PROBLEM REQUIREMENTS
Every entry that follows needs to be repeated exactly.

—————

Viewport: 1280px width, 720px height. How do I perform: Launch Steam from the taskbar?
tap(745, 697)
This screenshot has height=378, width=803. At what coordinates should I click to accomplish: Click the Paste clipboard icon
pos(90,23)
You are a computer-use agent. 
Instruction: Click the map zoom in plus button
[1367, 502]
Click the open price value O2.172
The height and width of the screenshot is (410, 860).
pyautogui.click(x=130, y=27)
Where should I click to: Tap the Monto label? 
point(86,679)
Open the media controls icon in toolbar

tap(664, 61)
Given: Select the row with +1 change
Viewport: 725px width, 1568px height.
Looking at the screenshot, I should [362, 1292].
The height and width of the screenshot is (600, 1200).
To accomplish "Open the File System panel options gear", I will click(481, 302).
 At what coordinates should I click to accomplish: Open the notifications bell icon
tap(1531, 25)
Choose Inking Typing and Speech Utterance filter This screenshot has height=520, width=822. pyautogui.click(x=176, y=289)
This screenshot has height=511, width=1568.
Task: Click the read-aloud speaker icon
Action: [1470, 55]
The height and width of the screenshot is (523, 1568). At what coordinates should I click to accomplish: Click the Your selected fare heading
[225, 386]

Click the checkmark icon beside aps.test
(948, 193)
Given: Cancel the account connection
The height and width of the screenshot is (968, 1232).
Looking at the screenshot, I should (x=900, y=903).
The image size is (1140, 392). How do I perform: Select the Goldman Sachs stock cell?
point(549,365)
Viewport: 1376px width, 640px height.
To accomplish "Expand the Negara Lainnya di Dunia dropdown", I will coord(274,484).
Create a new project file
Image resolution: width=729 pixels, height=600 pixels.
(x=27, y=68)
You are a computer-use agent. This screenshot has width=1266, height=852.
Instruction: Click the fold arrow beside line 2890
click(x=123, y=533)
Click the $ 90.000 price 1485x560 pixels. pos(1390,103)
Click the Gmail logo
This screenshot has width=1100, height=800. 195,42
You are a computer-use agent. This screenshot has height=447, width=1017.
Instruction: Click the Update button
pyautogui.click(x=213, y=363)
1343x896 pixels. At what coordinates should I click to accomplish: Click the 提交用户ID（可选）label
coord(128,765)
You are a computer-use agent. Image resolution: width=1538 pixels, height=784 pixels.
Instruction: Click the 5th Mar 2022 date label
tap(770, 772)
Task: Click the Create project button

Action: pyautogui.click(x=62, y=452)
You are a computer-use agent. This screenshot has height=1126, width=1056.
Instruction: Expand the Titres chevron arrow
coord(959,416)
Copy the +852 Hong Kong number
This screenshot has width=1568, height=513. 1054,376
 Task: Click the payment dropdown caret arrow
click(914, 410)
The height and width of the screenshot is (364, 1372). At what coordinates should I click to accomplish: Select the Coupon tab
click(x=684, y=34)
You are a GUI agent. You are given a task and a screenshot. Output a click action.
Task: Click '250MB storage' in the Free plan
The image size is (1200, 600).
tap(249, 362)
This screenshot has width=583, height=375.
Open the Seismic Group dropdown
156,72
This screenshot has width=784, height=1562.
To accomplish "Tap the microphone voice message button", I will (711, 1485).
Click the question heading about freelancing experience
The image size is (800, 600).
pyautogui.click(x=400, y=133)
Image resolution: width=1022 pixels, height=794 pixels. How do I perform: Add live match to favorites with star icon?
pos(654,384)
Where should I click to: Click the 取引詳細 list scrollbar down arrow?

—————

OUTPUT
Viewport: 1280px width, 720px height. How do I perform: Launch Steam from the taskbar?
tap(745, 697)
This screenshot has height=378, width=803. At what coordinates should I click to accomplish: Click the Paste clipboard icon
pos(90,23)
You are a computer-use agent. 
Instruction: Click the map zoom in plus button
[1367, 502]
Click the open price value O2.172
The height and width of the screenshot is (410, 860).
pyautogui.click(x=130, y=27)
Where should I click to: Tap the Monto label? 
point(86,679)
Open the media controls icon in toolbar

tap(664, 61)
Given: Select the row with +1 change
Viewport: 725px width, 1568px height.
Looking at the screenshot, I should [362, 1292].
The height and width of the screenshot is (600, 1200).
To accomplish "Open the File System panel options gear", I will click(481, 302).
 At what coordinates should I click to accomplish: Open the notifications bell icon
tap(1531, 25)
Choose Inking Typing and Speech Utterance filter This screenshot has height=520, width=822. pyautogui.click(x=176, y=289)
This screenshot has height=511, width=1568.
Task: Click the read-aloud speaker icon
Action: [1470, 55]
The height and width of the screenshot is (523, 1568). At what coordinates should I click to accomplish: Click the Your selected fare heading
[225, 386]

Click the checkmark icon beside aps.test
(948, 193)
Given: Cancel the account connection
The height and width of the screenshot is (968, 1232).
Looking at the screenshot, I should (x=900, y=903).
The image size is (1140, 392). How do I perform: Select the Goldman Sachs stock cell?
point(549,365)
Viewport: 1376px width, 640px height.
To accomplish "Expand the Negara Lainnya di Dunia dropdown", I will coord(274,484).
Create a new project file
Image resolution: width=729 pixels, height=600 pixels.
(x=27, y=68)
You are a computer-use agent. This screenshot has width=1266, height=852.
Instruction: Click the fold arrow beside line 2890
click(x=123, y=533)
Click the $ 90.000 price 1485x560 pixels. pos(1390,103)
Click the Gmail logo
This screenshot has width=1100, height=800. 195,42
You are a computer-use agent. This screenshot has height=447, width=1017.
Instruction: Click the Update button
pyautogui.click(x=213, y=363)
1343x896 pixels. At what coordinates should I click to accomplish: Click the 提交用户ID（可选）label
coord(128,765)
You are a computer-use agent. Image resolution: width=1538 pixels, height=784 pixels.
Instruction: Click the 5th Mar 2022 date label
tap(770, 772)
Task: Click the Create project button

Action: pyautogui.click(x=62, y=452)
You are a computer-use agent. This screenshot has height=1126, width=1056.
Instruction: Expand the Titres chevron arrow
coord(959,416)
Copy the +852 Hong Kong number
This screenshot has width=1568, height=513. 1054,376
 Task: Click the payment dropdown caret arrow
click(914, 410)
The height and width of the screenshot is (364, 1372). At what coordinates should I click to accomplish: Select the Coupon tab
click(x=684, y=34)
You are a GUI agent. You are given a task and a screenshot. Output a click action.
Task: Click '250MB storage' in the Free plan
The image size is (1200, 600).
tap(249, 362)
This screenshot has width=583, height=375.
Open the Seismic Group dropdown
156,72
This screenshot has width=784, height=1562.
To accomplish "Tap the microphone voice message button", I will (711, 1485).
Click the question heading about freelancing experience
The image size is (800, 600).
pyautogui.click(x=400, y=133)
Image resolution: width=1022 pixels, height=794 pixels. How do I perform: Add live match to favorites with star icon?
pos(654,384)
Where should I click to: Click the 取引詳細 list scrollbar down arrow?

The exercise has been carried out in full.